These activities constitute completion of 5 of the required 15 samples and 7 of the optional samples as defined in Inspection Procedure 71121.02-05.
b. Findings
No findings of significance were identified.
OTHER ACTIVITIES
4OA1 Performance Indicator Verification
.1 Data Submission Issue
a. Inspection Scope
The inspectors performed a review of the data submitted by the licensee for the first quarter 2009 performance indicators for any obvious inconsistencies prior to its public release in accordance with Inspection Manual Chapter 0608, "Performance Indicator Program."
This review was performed as part of the inspectors normal plant status activities and, as such, did not constitute a separate inspection sample.
b. Findings
No findings of significance were identified.
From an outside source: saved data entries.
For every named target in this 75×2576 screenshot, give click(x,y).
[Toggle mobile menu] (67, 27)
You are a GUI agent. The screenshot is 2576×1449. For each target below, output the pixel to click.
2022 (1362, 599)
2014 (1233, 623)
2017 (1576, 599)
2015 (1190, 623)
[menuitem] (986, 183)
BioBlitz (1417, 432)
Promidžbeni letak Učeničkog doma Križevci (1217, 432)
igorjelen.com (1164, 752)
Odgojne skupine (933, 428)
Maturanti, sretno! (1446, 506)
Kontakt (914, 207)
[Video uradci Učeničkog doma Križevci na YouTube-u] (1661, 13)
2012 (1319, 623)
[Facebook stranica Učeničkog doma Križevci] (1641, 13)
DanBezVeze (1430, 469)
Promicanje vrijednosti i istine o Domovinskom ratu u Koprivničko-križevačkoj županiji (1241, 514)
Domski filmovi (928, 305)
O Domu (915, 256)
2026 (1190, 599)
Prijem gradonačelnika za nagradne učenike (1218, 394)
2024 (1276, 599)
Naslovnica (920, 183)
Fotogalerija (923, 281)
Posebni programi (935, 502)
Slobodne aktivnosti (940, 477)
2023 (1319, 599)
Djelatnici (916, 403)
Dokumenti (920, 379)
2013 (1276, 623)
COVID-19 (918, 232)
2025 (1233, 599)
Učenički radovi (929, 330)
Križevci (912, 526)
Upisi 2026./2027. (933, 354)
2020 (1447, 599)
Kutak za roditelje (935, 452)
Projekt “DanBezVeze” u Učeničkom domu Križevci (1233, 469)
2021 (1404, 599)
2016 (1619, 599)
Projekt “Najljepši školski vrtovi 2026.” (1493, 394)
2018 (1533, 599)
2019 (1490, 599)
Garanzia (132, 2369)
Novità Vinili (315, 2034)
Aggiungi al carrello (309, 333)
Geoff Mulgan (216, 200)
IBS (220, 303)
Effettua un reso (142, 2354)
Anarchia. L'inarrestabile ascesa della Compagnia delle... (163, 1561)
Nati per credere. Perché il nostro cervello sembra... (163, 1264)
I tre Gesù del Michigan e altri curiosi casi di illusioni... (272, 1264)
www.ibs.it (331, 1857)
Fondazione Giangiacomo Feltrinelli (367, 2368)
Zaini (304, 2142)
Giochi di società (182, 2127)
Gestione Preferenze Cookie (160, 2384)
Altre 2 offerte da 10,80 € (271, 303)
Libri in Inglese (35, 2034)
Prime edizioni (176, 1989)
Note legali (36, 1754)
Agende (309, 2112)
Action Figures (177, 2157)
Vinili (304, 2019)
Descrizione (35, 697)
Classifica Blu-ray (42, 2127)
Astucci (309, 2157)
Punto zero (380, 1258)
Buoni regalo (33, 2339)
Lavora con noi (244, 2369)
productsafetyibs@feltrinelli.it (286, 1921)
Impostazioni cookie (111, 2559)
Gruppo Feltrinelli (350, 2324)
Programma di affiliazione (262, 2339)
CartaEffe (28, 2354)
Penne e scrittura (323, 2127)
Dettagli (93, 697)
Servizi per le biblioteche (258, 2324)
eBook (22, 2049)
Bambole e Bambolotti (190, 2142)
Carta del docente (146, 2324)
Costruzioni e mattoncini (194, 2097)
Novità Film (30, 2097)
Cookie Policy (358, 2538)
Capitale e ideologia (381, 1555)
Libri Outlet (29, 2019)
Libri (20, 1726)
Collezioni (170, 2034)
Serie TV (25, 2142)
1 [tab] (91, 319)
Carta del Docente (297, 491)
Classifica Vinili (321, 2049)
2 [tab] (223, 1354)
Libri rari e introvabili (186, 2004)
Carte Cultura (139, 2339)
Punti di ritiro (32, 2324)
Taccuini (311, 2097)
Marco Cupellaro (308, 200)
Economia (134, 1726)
.2 Safety System Functional Failures (MS05)
a. Inspection Scope
The inspectors sampled licensee submittals for the Safety System Functional Failures performance for the period from the first quarter 2008 through the first quarter 2009. To determine the accuracy of the performance indicator data reported during those periods, performance indicator definitions and guidance contained in NEI Document 99-02, "Regulatory Assessment Performance Indicator Guideline," Revision 5, and NUREG-1022, "Event Reporting Guidelines 10 CFR 50.72 and 50.73," definitions and guidance were used. The inspectors reviewed the licensees operator narrative logs, operability assessments, maintenance rule records, maintenance work orders, issue reports, event reports and NRC integrated inspection reports for the time period to validate the accuracy of the submittals. The inspectors also reviewed the licensees issue report database to determine if any problems had been identified with the performance indicator data collected or transmitted for this indicator. Specific documents reviewed are described in the attachment to this report.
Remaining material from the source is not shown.